_Data to examine_:
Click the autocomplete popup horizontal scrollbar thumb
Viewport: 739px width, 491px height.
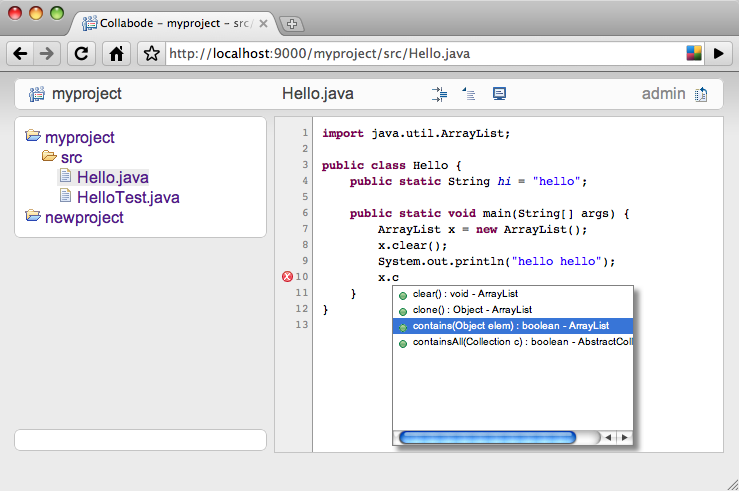486,437
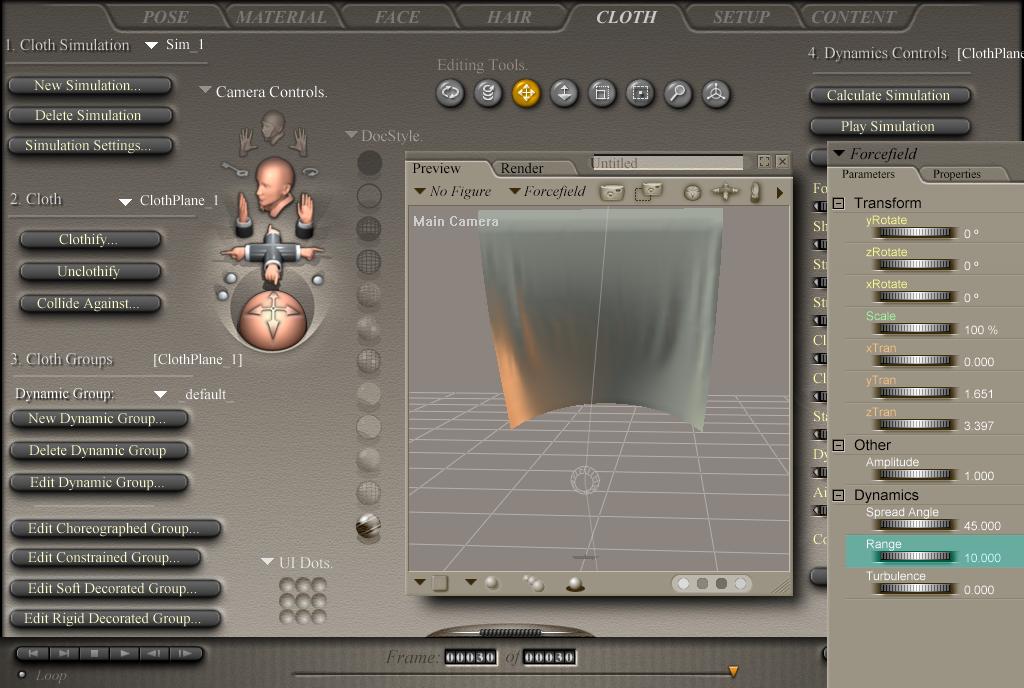Activate the Translate/Pull tool

526,94
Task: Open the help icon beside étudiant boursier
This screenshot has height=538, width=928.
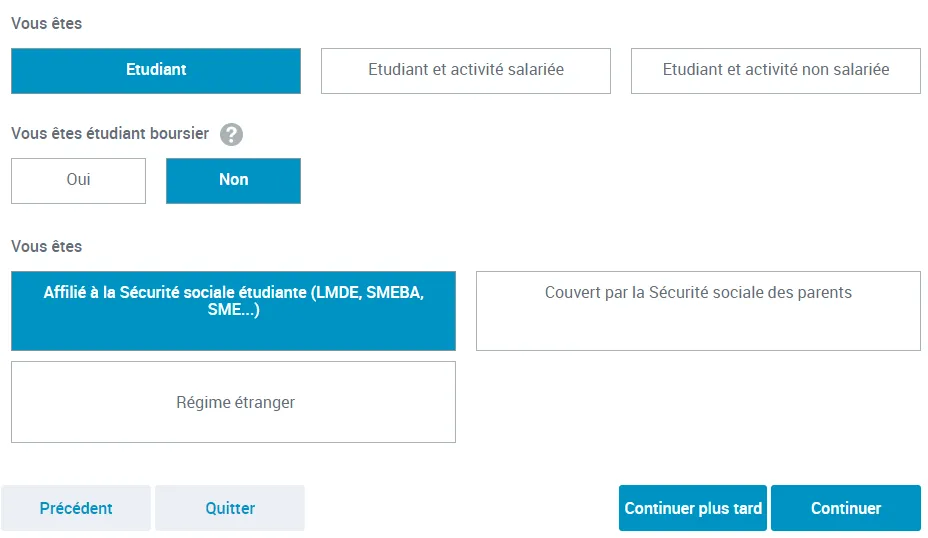Action: [x=232, y=135]
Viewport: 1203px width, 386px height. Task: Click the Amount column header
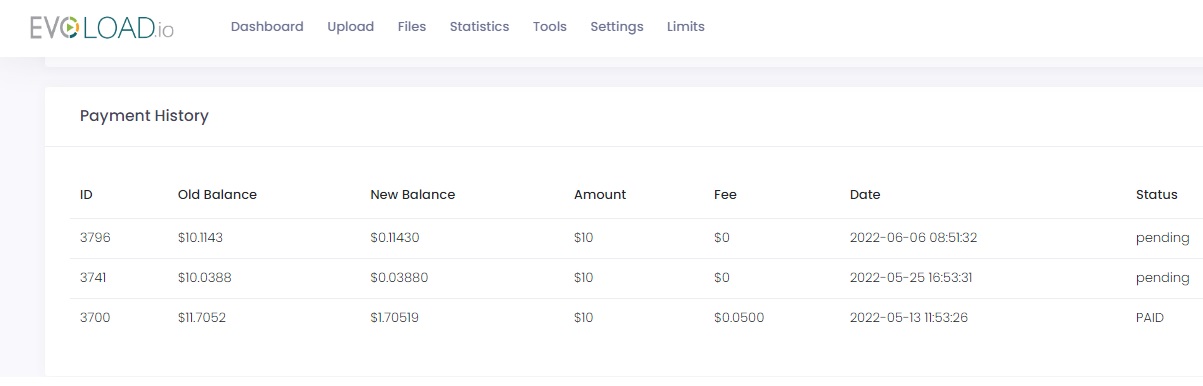(600, 195)
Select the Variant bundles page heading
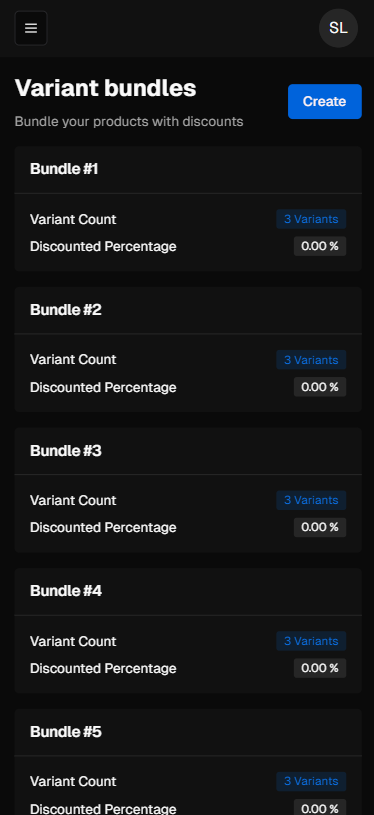This screenshot has height=815, width=374. (x=105, y=88)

_Activity_: Output everything in the records above word for word, but not the pictures.

_Written answer_:
Click the autocomplete popup horizontal scrollbar thumb
Viewport: 739px width, 491px height.
486,437
Activate the Translate/Pull tool

526,94
Task: Open the help icon beside étudiant boursier
This screenshot has height=538, width=928.
Action: [x=232, y=135]
Viewport: 1203px width, 386px height. Task: Click the Amount column header
(600, 195)
Select the Variant bundles page heading
This screenshot has height=815, width=374. (x=105, y=88)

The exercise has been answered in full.